Владик огляделся по сторонам, смешно сморщил маленький курносый носик и полушепотом, доверительно сообщил:
— Его отец вчера опять того… И так боится, чтобы не увидели: по сторонам озирается. А я вот увидел! Своими собственными глазами! Уже второй раз!..
Владик всегда и все видел «сам, своими собственными глазами». Просто удивительно было, как это его глаза всюду поспевали и все умудрялись разглядеть.
— С пьянством надо бороться! — отрезал Ленька.
Тихая Таня, усевшись на большом круглом камне и низко склонив голову, читала толстую растрепанную книгу. Услышав о Фимином отце, она тяжело вздохнула, перевернула страницу и продолжала читать.
Это никого не удивляло, к этому все привыкли. Ленька знал, что Таня, хоть и погрузилась в книгу, прекрасно все слышит и может в самый неожиданный момент вставить какое-нибудь неожиданное замечание.

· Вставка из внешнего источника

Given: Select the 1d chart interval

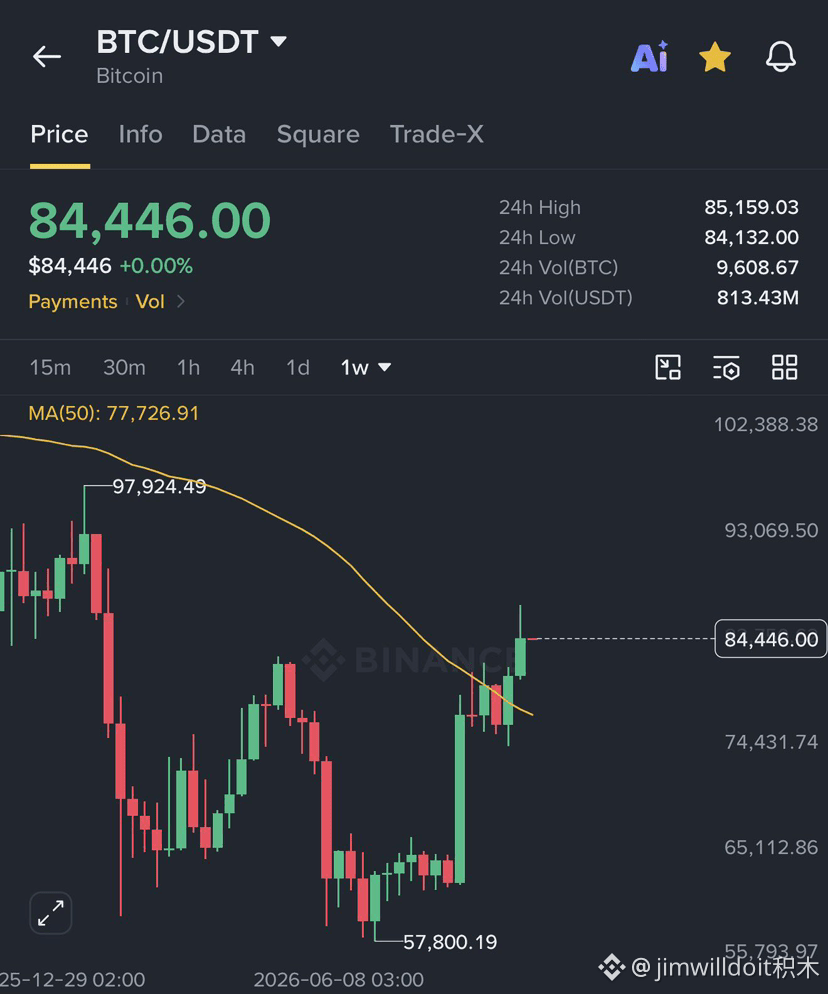Looking at the screenshot, I should point(297,367).
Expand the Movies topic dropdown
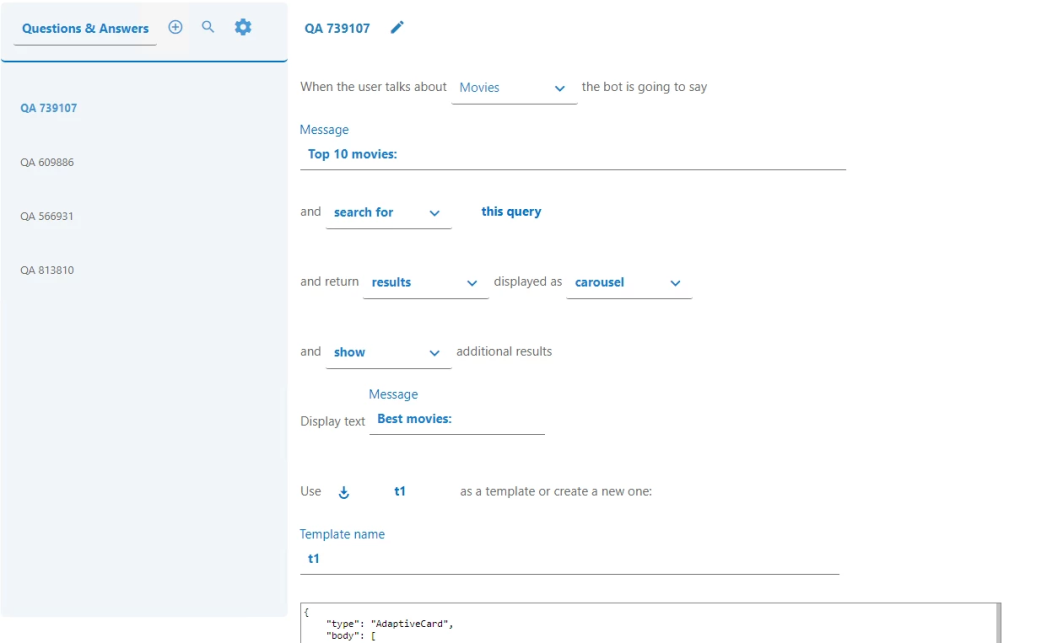 tap(513, 88)
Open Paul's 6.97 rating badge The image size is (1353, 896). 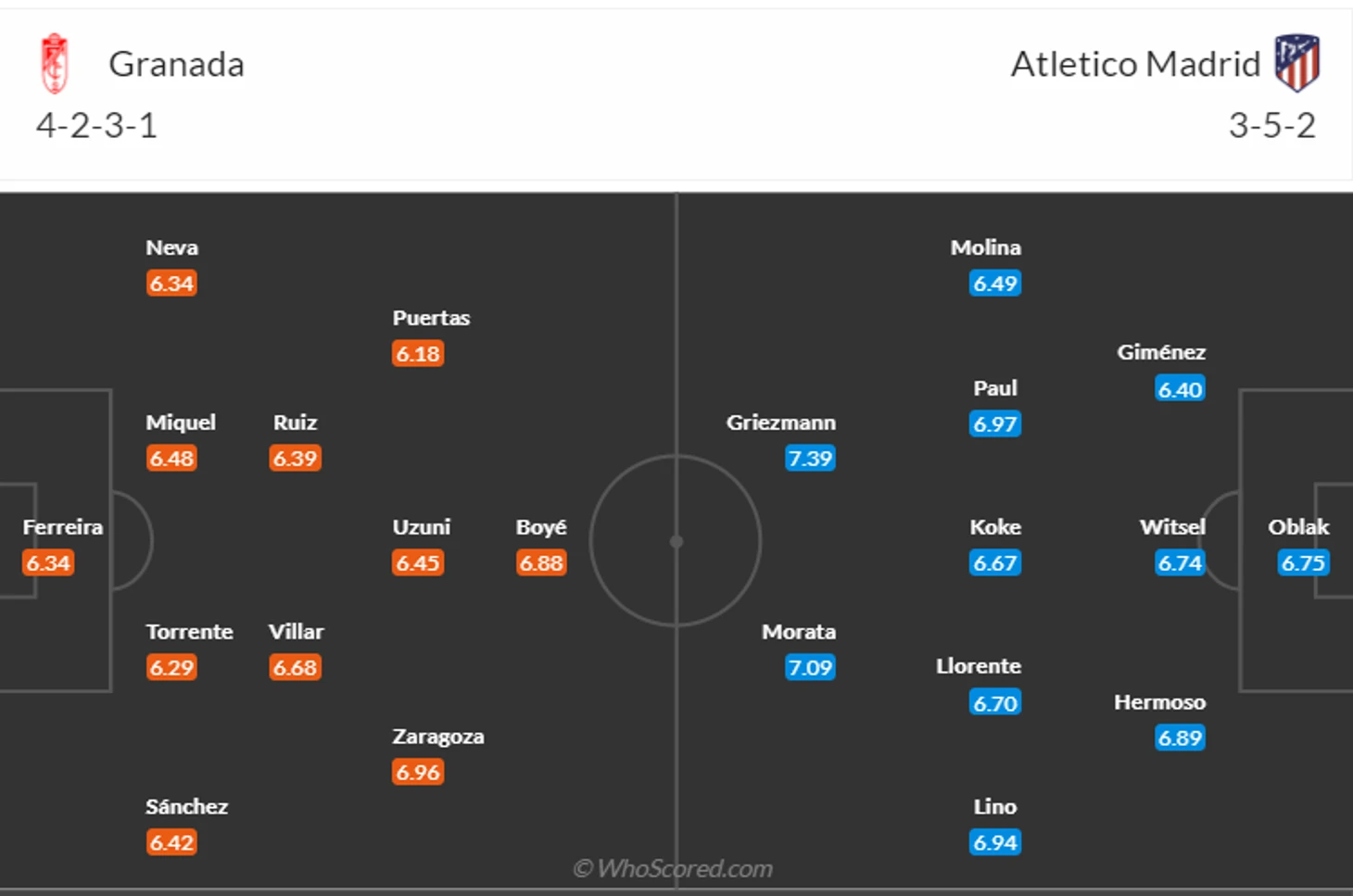click(x=995, y=424)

Продолжая читать, она сказала:
— Фимин отец — вовсе не пьяница. Вы ведь знаете, почему он… Мама у них умерла…
— Так это уж когда было! — возразил Ленька.
— Значит, до сих пор переживает.
— Ладно! Начнем без Фимы, — сказал Ленька и насмешливо взглянул на Владика.Ты вот у нас все замечаешь: и кто новые занавески купил, и кому шкаф из магазина привезли. А это что такое?
Ленька поднял указательный палец, как бы заставляя всех прислушаться к маршу, гремевшему на весь двор.
Владик удивленно потянул своим носиком, словно «понюхал музыку»:
— Это? Оркестр…
— Да! У нас во дворе — музыка, оркестр, а БОДОПИШ ничего не знает? БОДОПИШ!
Хозяин двора! Кто-то репродуктор повесил, откуда-то с чердака пластинки запускают… А мы только слушаем и удивляемся. Для чего мы тебя в штаб выбрали, а? Не знаешь? Чтобы ты нам обо всех новостях вовремя докладывал!
— Я и доложу! — всполошился Владик. — И доложу! — Он с опаской оглянулся на сарай, будто в нем кто-то мог сидеть и подслушивать. — Репродуктор этот «новенький» вместе с вашим Васей Кругляшкиным устанавливал!
— Какой новенький? Который бандуру таскает? Тихая Таня оторвалась от книги:
— Не бандуру, а виолончель.
— Вот-вот! Я сам видел! Своими собственными глазами!
— Ага, понятно, — сказал Ленька. — Вася, значит, устанавливал, а этот… который в семнадцатую квартиру въехал… ему помогал?.. Так?
— Да нет, — возразил Владик, — все было наоборот!
— Что — наоборот?
— Вася ему помогал, а тот командовал: тут подвернуть надо, там провод закрепить… И на столб он сам лазил. И на чердак тоже. Высунулся с чердака и кричит: «Вася, лови провод! Лови другой!» — Ну, а Вася?
— Ловил.
— И что же?
— Поймал! — Врешь ты все!
— Вру? Да я своими собственными глазами!.. Он, этот новенький, и яму возле столба рыл. Я думал, он клад какой-нибудь ищет, — подошел совсем близко и на самое дно заглянул. Глубокая! Метра два, не меньше. А потом конец железной проволоки, которая с чердака тянется, в круг свернул и на самое дно бросил.
«Заземление!» — говорит. И так это у него все быстро получалось!..
— У музыканта?! Да у них же руки нежные, белые, пальчики тоненькие… Они знаешь как за пальчиками своими следят — просто ужас! Сломать боятся или вывихнуть. Не мог он яму копать.
— Копал! Я сам видел: копал! А потом…— Владик оглянулся, подозрительно обвел взглядом сарай. — А потом я видел, как он из этой своей бандуры… из виолончели то есть… что-то такое таинственное доставал…
Владик даже понизил голос и еще раз оглянулся на сарай.
— Совсем заврался! — махнул рукой Ленька. — Ну, что он мог оттуда доставать?
Она же внутри пустая, эта виолончель!
— Да нет, он не из нее, конечно, а из черного футляра, в котором ее таскают. Который еще на такой черный гроб смахивает.
— Гроб с музыкой! — засмеялся Ленька.
— Очень остроумно, — не отрывая глаз от книги, заметила Таня.